More docs on the ARB website.
See also index of helppages.
Last update on 13. Nov 2025 .

Main topics:

Maximum base frequency

Calculate the Percentage of the Most Frequent Base

OCCURRENCE
DESCRIPTION
NOTES
EXAMPLES
Gaps
Ambiguities
BUGS

OCCURRENCE

ARB_NT/SAI/create SAI/Max Frequency

DESCRIPTION

Finds the most frequent base (or gap) in each column for all marked species. Then the number of all sequences with this base are divided by:

the number of all marked sequences (if not ignoring gaps)
the number of bases in this column (if ignoring gaps)

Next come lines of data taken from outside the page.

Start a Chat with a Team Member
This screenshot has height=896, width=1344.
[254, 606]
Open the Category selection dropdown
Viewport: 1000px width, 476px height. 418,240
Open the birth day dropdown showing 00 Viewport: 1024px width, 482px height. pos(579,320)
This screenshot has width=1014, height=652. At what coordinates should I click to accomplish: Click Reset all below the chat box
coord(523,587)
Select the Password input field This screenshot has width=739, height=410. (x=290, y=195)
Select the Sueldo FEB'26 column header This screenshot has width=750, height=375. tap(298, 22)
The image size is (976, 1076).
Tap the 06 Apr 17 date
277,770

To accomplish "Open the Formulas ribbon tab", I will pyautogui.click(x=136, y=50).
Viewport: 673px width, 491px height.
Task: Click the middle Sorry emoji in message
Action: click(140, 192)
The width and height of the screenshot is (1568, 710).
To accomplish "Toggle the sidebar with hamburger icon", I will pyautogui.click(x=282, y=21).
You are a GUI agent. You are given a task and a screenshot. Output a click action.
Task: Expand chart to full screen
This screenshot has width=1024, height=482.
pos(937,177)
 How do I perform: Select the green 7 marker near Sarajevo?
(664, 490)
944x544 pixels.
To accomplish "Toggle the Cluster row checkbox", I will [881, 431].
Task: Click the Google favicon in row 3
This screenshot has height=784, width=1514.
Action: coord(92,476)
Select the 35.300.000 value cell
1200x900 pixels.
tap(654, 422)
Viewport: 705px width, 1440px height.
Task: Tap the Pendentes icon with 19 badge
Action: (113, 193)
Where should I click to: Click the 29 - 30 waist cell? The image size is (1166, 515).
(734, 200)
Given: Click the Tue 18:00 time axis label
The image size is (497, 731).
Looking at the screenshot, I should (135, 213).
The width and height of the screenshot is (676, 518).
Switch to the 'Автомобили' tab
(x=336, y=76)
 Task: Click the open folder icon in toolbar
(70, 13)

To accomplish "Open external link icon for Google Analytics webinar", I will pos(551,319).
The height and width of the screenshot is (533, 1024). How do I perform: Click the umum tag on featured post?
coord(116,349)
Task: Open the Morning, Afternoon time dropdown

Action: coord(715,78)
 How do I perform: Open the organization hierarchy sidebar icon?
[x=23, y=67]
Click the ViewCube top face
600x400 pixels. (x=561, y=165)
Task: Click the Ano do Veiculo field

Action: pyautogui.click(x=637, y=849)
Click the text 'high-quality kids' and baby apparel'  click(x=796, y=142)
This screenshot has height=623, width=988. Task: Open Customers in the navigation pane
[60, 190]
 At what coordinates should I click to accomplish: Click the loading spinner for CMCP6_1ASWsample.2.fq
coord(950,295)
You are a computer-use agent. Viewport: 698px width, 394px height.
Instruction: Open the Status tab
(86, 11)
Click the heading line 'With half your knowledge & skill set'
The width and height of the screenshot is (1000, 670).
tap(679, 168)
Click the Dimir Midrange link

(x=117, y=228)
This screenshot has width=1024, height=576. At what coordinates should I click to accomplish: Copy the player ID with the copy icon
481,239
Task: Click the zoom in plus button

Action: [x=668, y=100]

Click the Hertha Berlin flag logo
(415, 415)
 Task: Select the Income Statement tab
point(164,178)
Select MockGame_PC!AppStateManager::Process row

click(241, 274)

The resulting percentage is divided by ten and then the second last digit is taken:

0%  - 19%  ->  '1' (does not occur for nucleotides)
20% - 29%  ->  '2'
30% - 39%  ->  '3'
...
90% - 99%  ->  '9'
100%       ->  '0'

NOTES

The result can be used as a conservation profile and filter. Rule of thumb: the higher the number, the more conserved the position (but mind the '0' which means 100%!).

Internally the SAI consists of two lines: the main line called 'data' and a second line called 'dat2'.

The first is used when you use the SAI as conservation profile or filter and contains the SECOND LAST digit of the calculated frequencies.

The second contains the LAST digit of the calculated frequencies. It is not used and does only show up, when you load the SAI into ARB_EDIT4, where it will show both lines.

EXAMPLES

Say one column contains 7 A's 4 G's and 5 Gaps.

ignoring gaps will result in 7/11 == 64 % which is converted to '6'.
otherwise we get 7/16 == 44% which will be indicated by a '4' in the target sequence.

Gaps

If gaps are ignored '-' are treated like '.': both get removed and frequency is calculated on non-gaps only.

If gaps are NOT ignored, '-' are treated like non-gaps, i.e. a column containing only '-' will be assigned a max. frequency of 100%. '.' are treated as gaps.

Ambiguities

Ambiguities are counted proportionally, i.e.

a 'N' counts as 1/4 'A', 1/4 'C', 1/4 'G' and 1/4 'T'
a 'D' counts as 1/3 'A', 1/3 'G' and 1/3 'T'
a 'Y' counts as 1/2 'C' and 1/2 'T'

Example:

A column containing 9 'C' and one 'Y' results in a max. frequency of 95% (=9.5 'C').